Please reproduce each of the items below word for word, keeping their order and line breaks.

-- START OF ROWS --

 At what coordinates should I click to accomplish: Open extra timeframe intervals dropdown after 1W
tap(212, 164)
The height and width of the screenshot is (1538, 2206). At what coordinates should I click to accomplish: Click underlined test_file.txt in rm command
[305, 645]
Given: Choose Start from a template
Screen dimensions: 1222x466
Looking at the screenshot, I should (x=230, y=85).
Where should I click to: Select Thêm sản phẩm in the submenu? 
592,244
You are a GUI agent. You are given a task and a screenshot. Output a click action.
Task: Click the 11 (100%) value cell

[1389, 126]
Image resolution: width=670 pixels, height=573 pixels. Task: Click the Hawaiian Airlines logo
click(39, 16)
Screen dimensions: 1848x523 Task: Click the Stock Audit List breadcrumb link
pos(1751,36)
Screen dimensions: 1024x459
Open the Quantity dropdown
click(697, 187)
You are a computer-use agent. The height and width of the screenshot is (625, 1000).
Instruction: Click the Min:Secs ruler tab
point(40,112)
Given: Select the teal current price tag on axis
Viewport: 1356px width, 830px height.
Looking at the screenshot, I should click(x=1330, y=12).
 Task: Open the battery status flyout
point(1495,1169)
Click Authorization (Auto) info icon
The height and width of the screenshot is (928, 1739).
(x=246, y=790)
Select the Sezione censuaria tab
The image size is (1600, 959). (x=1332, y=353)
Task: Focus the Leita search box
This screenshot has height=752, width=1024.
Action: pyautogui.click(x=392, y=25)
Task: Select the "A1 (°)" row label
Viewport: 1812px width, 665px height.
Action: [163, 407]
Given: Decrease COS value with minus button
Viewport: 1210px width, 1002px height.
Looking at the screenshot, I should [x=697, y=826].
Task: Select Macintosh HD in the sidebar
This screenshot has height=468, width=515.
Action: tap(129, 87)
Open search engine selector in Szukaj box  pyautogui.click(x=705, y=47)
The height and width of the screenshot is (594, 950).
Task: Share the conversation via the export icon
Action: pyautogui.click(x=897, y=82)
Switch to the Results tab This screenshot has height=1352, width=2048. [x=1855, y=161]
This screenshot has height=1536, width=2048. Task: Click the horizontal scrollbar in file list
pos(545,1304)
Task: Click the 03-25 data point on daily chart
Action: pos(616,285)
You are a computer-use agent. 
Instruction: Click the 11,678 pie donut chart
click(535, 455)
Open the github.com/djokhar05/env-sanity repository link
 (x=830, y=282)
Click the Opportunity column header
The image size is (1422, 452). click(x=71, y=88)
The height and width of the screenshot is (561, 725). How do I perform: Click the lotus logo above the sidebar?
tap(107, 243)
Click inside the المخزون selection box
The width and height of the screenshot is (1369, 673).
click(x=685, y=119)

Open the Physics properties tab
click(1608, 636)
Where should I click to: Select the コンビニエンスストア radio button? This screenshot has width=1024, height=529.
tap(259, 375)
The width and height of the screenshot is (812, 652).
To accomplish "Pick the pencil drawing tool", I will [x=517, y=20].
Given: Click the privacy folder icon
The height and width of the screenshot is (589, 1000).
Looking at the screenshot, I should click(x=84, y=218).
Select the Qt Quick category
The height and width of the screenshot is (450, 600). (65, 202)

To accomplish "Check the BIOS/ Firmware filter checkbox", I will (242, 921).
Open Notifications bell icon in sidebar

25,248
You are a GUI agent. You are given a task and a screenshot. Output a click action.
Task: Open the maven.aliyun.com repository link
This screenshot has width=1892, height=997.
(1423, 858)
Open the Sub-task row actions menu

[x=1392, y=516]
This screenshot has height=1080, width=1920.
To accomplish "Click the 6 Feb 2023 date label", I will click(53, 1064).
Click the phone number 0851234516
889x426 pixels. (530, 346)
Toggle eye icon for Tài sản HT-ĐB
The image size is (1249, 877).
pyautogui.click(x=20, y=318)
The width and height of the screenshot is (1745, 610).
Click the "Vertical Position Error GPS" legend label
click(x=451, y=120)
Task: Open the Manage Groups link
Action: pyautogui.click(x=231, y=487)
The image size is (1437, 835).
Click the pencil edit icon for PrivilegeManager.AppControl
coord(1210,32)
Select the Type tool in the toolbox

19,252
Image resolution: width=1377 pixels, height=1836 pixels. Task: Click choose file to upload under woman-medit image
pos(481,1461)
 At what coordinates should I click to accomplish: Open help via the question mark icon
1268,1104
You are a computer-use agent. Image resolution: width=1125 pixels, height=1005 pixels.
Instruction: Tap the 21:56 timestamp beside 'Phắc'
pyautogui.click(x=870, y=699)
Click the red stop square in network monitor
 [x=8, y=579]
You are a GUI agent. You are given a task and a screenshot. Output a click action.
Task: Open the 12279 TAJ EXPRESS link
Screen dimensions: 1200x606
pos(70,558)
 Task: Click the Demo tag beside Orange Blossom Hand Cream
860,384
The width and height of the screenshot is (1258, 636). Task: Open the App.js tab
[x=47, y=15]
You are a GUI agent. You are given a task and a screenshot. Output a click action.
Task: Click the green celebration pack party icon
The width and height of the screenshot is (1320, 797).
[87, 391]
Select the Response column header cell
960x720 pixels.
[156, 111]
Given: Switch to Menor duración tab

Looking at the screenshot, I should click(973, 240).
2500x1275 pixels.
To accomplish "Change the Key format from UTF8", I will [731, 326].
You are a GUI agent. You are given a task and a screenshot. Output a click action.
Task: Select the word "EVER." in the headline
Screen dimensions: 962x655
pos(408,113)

-- END OF ROWS --

» SOLVED PROBLEM
 At what coordinates should I click to accomplish: Open extra timeframe intervals dropdown after 1W
tap(212, 164)
The height and width of the screenshot is (1538, 2206). At what coordinates should I click to accomplish: Click underlined test_file.txt in rm command
[305, 645]
Given: Choose Start from a template
Screen dimensions: 1222x466
Looking at the screenshot, I should (x=230, y=85).
Where should I click to: Select Thêm sản phẩm in the submenu? 
592,244
You are a GUI agent. You are given a task and a screenshot. Output a click action.
Task: Click the 11 (100%) value cell

[1389, 126]
Image resolution: width=670 pixels, height=573 pixels. Task: Click the Hawaiian Airlines logo
click(39, 16)
Screen dimensions: 1848x523 Task: Click the Stock Audit List breadcrumb link
pos(1751,36)
Screen dimensions: 1024x459
Open the Quantity dropdown
click(697, 187)
You are a computer-use agent. The height and width of the screenshot is (625, 1000).
Instruction: Click the Min:Secs ruler tab
point(40,112)
Given: Select the teal current price tag on axis
Viewport: 1356px width, 830px height.
Looking at the screenshot, I should click(x=1330, y=12).
 Task: Open the battery status flyout
point(1495,1169)
Click Authorization (Auto) info icon
The height and width of the screenshot is (928, 1739).
(x=246, y=790)
Select the Sezione censuaria tab
The image size is (1600, 959). (x=1332, y=353)
Task: Focus the Leita search box
This screenshot has height=752, width=1024.
Action: pyautogui.click(x=392, y=25)
Task: Select the "A1 (°)" row label
Viewport: 1812px width, 665px height.
Action: [163, 407]
Given: Decrease COS value with minus button
Viewport: 1210px width, 1002px height.
Looking at the screenshot, I should [x=697, y=826].
Task: Select Macintosh HD in the sidebar
This screenshot has height=468, width=515.
Action: tap(129, 87)
Open search engine selector in Szukaj box  pyautogui.click(x=705, y=47)
The height and width of the screenshot is (594, 950).
Task: Share the conversation via the export icon
Action: pyautogui.click(x=897, y=82)
Switch to the Results tab This screenshot has height=1352, width=2048. [x=1855, y=161]
This screenshot has height=1536, width=2048. Task: Click the horizontal scrollbar in file list
pos(545,1304)
Task: Click the 03-25 data point on daily chart
Action: pos(616,285)
You are a computer-use agent. 
Instruction: Click the 11,678 pie donut chart
click(535, 455)
Open the github.com/djokhar05/env-sanity repository link
 (x=830, y=282)
Click the Opportunity column header
The image size is (1422, 452). click(x=71, y=88)
The height and width of the screenshot is (561, 725). How do I perform: Click the lotus logo above the sidebar?
tap(107, 243)
Click inside the المخزون selection box
The width and height of the screenshot is (1369, 673).
click(x=685, y=119)

Open the Physics properties tab
click(1608, 636)
Where should I click to: Select the コンビニエンスストア radio button? This screenshot has width=1024, height=529.
tap(259, 375)
The width and height of the screenshot is (812, 652).
To accomplish "Pick the pencil drawing tool", I will [x=517, y=20].
Given: Click the privacy folder icon
The height and width of the screenshot is (589, 1000).
Looking at the screenshot, I should click(x=84, y=218).
Select the Qt Quick category
The height and width of the screenshot is (450, 600). (65, 202)

To accomplish "Check the BIOS/ Firmware filter checkbox", I will (242, 921).
Open Notifications bell icon in sidebar

25,248
You are a GUI agent. You are given a task and a screenshot. Output a click action.
Task: Open the maven.aliyun.com repository link
This screenshot has width=1892, height=997.
(1423, 858)
Open the Sub-task row actions menu

[x=1392, y=516]
This screenshot has height=1080, width=1920.
To accomplish "Click the 6 Feb 2023 date label", I will click(53, 1064).
Click the phone number 0851234516
889x426 pixels. (530, 346)
Toggle eye icon for Tài sản HT-ĐB
The image size is (1249, 877).
pyautogui.click(x=20, y=318)
The width and height of the screenshot is (1745, 610).
Click the "Vertical Position Error GPS" legend label
click(x=451, y=120)
Task: Open the Manage Groups link
Action: pyautogui.click(x=231, y=487)
The image size is (1437, 835).
Click the pencil edit icon for PrivilegeManager.AppControl
coord(1210,32)
Select the Type tool in the toolbox

19,252
Image resolution: width=1377 pixels, height=1836 pixels. Task: Click choose file to upload under woman-medit image
pos(481,1461)
 At what coordinates should I click to accomplish: Open help via the question mark icon
1268,1104
You are a computer-use agent. Image resolution: width=1125 pixels, height=1005 pixels.
Instruction: Tap the 21:56 timestamp beside 'Phắc'
pyautogui.click(x=870, y=699)
Click the red stop square in network monitor
 [x=8, y=579]
You are a GUI agent. You are given a task and a screenshot. Output a click action.
Task: Open the 12279 TAJ EXPRESS link
Screen dimensions: 1200x606
pos(70,558)
 Task: Click the Demo tag beside Orange Blossom Hand Cream
860,384
The width and height of the screenshot is (1258, 636). Task: Open the App.js tab
[x=47, y=15]
You are a GUI agent. You are given a task and a screenshot. Output a click action.
Task: Click the green celebration pack party icon
The width and height of the screenshot is (1320, 797).
[87, 391]
Select the Response column header cell
960x720 pixels.
[156, 111]
Given: Switch to Menor duración tab

Looking at the screenshot, I should click(973, 240).
2500x1275 pixels.
To accomplish "Change the Key format from UTF8", I will [731, 326].
You are a GUI agent. You are given a task and a screenshot. Output a click action.
Task: Select the word "EVER." in the headline
Screen dimensions: 962x655
pos(408,113)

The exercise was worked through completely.